The executive committee shall have thirteen (13) members, all of whom shall be voting members. The executive committee shall be composed of the Chair of the Board of Trustees (who shall also be the chair of the executive committee), the Vice Chair of the Board of Trustees, the Chairs of the standing committees, the Chair of the Board of Directors of Penn State Health (or, if such chair is not a voting member of the Board of Trustees, a member of the Board of Directors of Penn State Health who is also a voting member of the Board of Trustees), the immediate past Chair of the Board of Trustees and such number of at-large members, nominated by the committee on governance and long-range planning and elected by the Board of Trustees, as may be necessary to have an executive committee of thirteen (13) members. In addition, the President of the University shall be an ex officio non voting member of the executive committee.
(a) Purpose of the Executive Committee: The purpose of the executive committee shall be to transact all necessary business as may arise in the intervals between regular meetings of the Board of Trustees; it being understood that action by the executive committee would not be expected to be taken except in extraordinary circumstances. Notice of any action by the executive committee shall be provided to the Board of Trustees at its next regular meeting.
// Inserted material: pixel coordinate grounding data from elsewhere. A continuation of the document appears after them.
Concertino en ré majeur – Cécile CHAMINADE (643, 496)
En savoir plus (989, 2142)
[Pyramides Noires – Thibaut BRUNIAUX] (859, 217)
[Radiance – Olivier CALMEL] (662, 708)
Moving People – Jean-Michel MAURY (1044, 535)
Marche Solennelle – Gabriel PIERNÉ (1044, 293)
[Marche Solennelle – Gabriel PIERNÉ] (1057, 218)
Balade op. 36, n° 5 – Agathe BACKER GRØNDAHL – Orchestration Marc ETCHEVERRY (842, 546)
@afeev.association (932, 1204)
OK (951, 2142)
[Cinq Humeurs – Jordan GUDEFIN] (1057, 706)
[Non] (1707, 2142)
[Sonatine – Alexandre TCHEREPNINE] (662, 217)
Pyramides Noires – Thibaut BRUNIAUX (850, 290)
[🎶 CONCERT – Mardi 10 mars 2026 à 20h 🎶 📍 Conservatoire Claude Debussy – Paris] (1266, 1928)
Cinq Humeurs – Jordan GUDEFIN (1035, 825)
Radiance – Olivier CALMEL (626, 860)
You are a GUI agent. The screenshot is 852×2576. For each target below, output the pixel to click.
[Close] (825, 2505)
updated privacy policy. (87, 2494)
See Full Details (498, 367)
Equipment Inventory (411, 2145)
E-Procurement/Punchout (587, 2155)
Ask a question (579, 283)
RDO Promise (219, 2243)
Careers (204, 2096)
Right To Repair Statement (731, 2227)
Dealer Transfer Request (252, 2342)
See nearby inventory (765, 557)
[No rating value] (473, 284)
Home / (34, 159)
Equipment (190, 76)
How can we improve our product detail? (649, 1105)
(b) Meetings of the Executive Committee: Meetings of the executive committee may be called by the Chair of the Board of Trustees or by any three (3) members of the executive committee. No action may be taken by the executive committee without the affirmative vote of at least seven (7) members of the executive committee.
(c) Place of Meetings of the Executive Committee: All meetings of the executive committee shall be held at the executive offices of the University unless otherwise ordered by the Chair of the executive committee.
(d) Notice of Meetings of the Executive Committee: Notice of the time and place of all meetings of the executive committee shall be given in the same manner as for meetings of the Board of Trustee.